I would like to find out about Schutzhund training and events in Texas (preferably somewhere close to the Bryan/College Station area).

Can anyone get me a contact on who to talk to?


----------



## TxFig (Feb 26, 2012)

TxFig said:


> I would like to find out about Schutzhund training and events in Texas (preferably somewhere close to the Bryan/College Station area).
> 
> Can anyone get me a contact on who to talk to?




Bump?


----------



## lhczth (Apr 5, 2000)

I have a friend down there, but she is out of the sport so not sure she would be of any help. I'll ask.


----------



## lhczth (Apr 5, 2000)

The closest would be Greater Houston. They meet in Waller at a school and are about 50 miles. That region has lost a lot of clubs. Used to be one in San Antonio if I remember right.


----------



## TxFig (Feb 26, 2012)

lhczth said:


> The closest would be Greater Houston. They meet in Waller at a school and are about 50 miles. That region has lost a lot of clubs. Used to be one in San Antonio if I remember right.



Waller is about an hour away (and toward a traffic nightmare).

San Antonio is 3 hours away (as is Dallas).

I have heard that the Triple Crown training facility just northeast of Austin (also about an hour away) has a SCH trainer, but they never replied to my email.

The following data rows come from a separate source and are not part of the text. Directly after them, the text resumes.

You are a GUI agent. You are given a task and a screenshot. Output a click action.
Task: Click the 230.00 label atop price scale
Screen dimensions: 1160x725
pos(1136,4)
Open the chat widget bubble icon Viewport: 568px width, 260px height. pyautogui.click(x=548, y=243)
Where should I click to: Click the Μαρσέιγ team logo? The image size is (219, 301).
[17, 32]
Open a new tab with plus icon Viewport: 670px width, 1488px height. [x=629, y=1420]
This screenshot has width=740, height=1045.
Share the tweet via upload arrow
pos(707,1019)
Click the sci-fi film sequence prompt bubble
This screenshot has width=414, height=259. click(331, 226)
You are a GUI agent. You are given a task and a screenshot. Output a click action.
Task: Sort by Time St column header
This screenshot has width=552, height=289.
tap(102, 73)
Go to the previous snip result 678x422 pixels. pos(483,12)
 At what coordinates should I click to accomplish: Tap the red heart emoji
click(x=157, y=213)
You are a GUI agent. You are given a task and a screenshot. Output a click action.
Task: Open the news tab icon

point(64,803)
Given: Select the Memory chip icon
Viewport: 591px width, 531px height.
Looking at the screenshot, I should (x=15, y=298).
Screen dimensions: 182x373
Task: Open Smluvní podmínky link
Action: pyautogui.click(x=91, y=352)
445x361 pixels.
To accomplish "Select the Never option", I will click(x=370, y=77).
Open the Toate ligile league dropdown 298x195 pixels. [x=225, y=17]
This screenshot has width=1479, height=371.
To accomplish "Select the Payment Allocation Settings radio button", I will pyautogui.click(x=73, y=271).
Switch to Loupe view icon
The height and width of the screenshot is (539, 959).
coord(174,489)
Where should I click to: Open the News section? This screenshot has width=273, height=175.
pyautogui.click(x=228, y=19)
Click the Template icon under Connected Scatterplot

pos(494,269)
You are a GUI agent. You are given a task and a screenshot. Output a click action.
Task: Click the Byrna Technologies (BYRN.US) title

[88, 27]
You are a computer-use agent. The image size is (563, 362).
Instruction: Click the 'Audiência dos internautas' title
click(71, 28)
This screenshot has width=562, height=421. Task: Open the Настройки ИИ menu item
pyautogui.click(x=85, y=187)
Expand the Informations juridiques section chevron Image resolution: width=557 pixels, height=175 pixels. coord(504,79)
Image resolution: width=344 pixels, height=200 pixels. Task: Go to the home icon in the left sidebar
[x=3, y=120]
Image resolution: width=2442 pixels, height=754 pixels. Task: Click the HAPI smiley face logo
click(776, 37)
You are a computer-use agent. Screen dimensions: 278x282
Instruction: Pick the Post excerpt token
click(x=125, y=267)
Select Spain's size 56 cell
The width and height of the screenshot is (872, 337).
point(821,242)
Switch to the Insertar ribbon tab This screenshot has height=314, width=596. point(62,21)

In my "hope of hopes", there would be someone reading this forum that is also in Bryan/College Station...


----------



## jesusica (Jan 13, 2006)

You just missed regionals in Waller last weekend. I was in CS more years ago than i care to admit.  I am in DFW. Stopped in CS on my way down last weekend to have dinner with old friends that never left town. Trial season is ramping up here. Closest trial for you is next weekend near Austin. There also tends to be a night "hotter than ****" trial at triple crown every summer around August I believe. 

USCA - Club Events

www.southcentralregion.com


----------



## TxFig (Feb 26, 2012)

jesusica said:


> You just missed regionals in Waller last weekend. I was in CS more years ago than i care to admit.  I am in DFW. Stopped in CS on my way down last weekend to have dinner with old friends that never left town. Trial season is ramping up here. Closest trial for you is next weekend near Austin. There also tends to be a night "hotter than ****" trial at triple crown every summer around August I believe.



I was able to make contact with a SCH trainer in Humble (I think). 

Where in DFW are you? The reason I'm asking is that my mother is getting a littermate to my pup - and she lives in Prosper. So she is looking for similar things up there...


----------



## Anyu (Jan 9, 2013)

TxFig said:


> Where in DFW are you?


I wanna know too! I am also in DFW & will be getting a pup in the next couple of months.


----------



## Tulip (Jul 31, 2012)

I'm also here in DFW and looking for a Schutzhund club/trainer


----------



## jesusica (Jan 13, 2006)

There is nothing in Fort Worth (I drive to Dallas). The websites I listed and an Internet search provide a pretty comprehensive list. Right or wrong you may have a hard time getting a response from any of them. Area resources are stretched pretty thin.


----------



## Tulip (Jul 31, 2012)

I'm just north of Dallas, so anything around there is good.


----------



## bowwownow (Sep 5, 2013)

Alamo Working Dog Club

http://www.alamoworkingdog.com/
2014 Events
January 10 - 12 2014
Alamo Working Dog Club (TX)
Trial will be held on January 10 & 11 : BH, IPO1-3, AD
Conformation Show Will be held on January 12
USCA, USCA/SV Judge Johannes Grewe


----------



## DerekH81 (Oct 24, 2013)

Bump. Any additional info for the DFW area?


----------



## GSDAlphaMom (Jul 20, 2010)

Schutzhund: DFW Working Dogs
PSA: K9 Working Dogs

Joise on this forum is a member of the PSA club.


----------



## GSDAlphaMom (Jul 20, 2010)

I forgot to mention you may want to check out Khoi's videos (PSA), they're pretty cool.


----------